The Wrong Title

     Perhaps it was meant to be ironic, calling the 1961 film adaptation of Henry James's 1898 novella, The Turn of the Screw The Innocents. Miles, played by Martin Stephen, and Flora, by Pamela Franklin, are truly evil children. They might as well have been Satan's dynamic duo.

     Let us look at the character of Miles in the film. Is he a human or a demon? The character strayed from James's portrayal and went deeper into Sinisterville. I was mortified when Miles showed that wicked little smile to us when he brought flowers to Miss Giddens (Deborah Kerr). When Miles comes home from the trouble at school and is asked by her once again near the end of the movie why he has been sent home, he has mouthfuls of vulgarities and some names he would like to replace hers with. The most evil thing I noticed in Miles is that song. He is singing to "his Lord." I do not think it was the "Lord" that ruled the pearly gates, if you know what I mean.

     Now to Flora, the sidekick--she has lovely dresses and dolls to keep her busy. Unlike her counterpart in James's work, she, instead, plays with all of nature's reptiles, a hobby that makes most young girls run in fear; believe me--I know.
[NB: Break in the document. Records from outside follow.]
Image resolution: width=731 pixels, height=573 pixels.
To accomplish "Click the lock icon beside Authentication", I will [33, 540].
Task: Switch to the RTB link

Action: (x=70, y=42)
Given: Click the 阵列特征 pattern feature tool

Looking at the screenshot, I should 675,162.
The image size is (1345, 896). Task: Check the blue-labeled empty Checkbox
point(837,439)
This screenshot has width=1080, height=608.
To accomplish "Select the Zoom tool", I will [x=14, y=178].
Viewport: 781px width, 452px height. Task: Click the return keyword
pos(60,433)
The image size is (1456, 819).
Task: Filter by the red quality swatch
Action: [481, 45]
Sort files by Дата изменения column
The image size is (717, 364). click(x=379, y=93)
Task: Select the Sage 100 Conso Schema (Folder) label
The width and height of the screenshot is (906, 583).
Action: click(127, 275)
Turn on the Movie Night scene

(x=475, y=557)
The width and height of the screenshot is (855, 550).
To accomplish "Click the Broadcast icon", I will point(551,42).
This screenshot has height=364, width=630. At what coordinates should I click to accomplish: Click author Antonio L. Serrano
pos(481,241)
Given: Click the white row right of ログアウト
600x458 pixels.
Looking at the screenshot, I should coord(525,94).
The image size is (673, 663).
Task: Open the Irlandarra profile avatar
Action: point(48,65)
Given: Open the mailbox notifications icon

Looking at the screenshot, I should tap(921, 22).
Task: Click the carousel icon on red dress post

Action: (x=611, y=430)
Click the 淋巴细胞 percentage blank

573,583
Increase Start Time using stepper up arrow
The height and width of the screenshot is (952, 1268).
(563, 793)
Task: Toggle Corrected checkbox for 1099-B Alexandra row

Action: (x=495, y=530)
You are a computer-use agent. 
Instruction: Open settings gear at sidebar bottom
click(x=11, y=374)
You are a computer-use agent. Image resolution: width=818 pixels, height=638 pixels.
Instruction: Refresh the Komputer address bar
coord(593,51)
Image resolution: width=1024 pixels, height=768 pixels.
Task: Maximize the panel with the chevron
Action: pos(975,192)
She has a voyeuristic tendency with her governess, always nosing around and listening in on the conversation. Flora shows her dark heart to us more completely when she encounters the spirit (Clytie Jessop). She follows every command without question or doubt. I think she actually enjoyed and wanted to do everything the ghost told her to.

     Some could argue that Miss Giddens is the truly innocent one and the only character not touched by evil. That changes by the end of the film when we see her kiss Miles' corpse with the kind of passion that he had kissed her with earlier. There are no innocents here.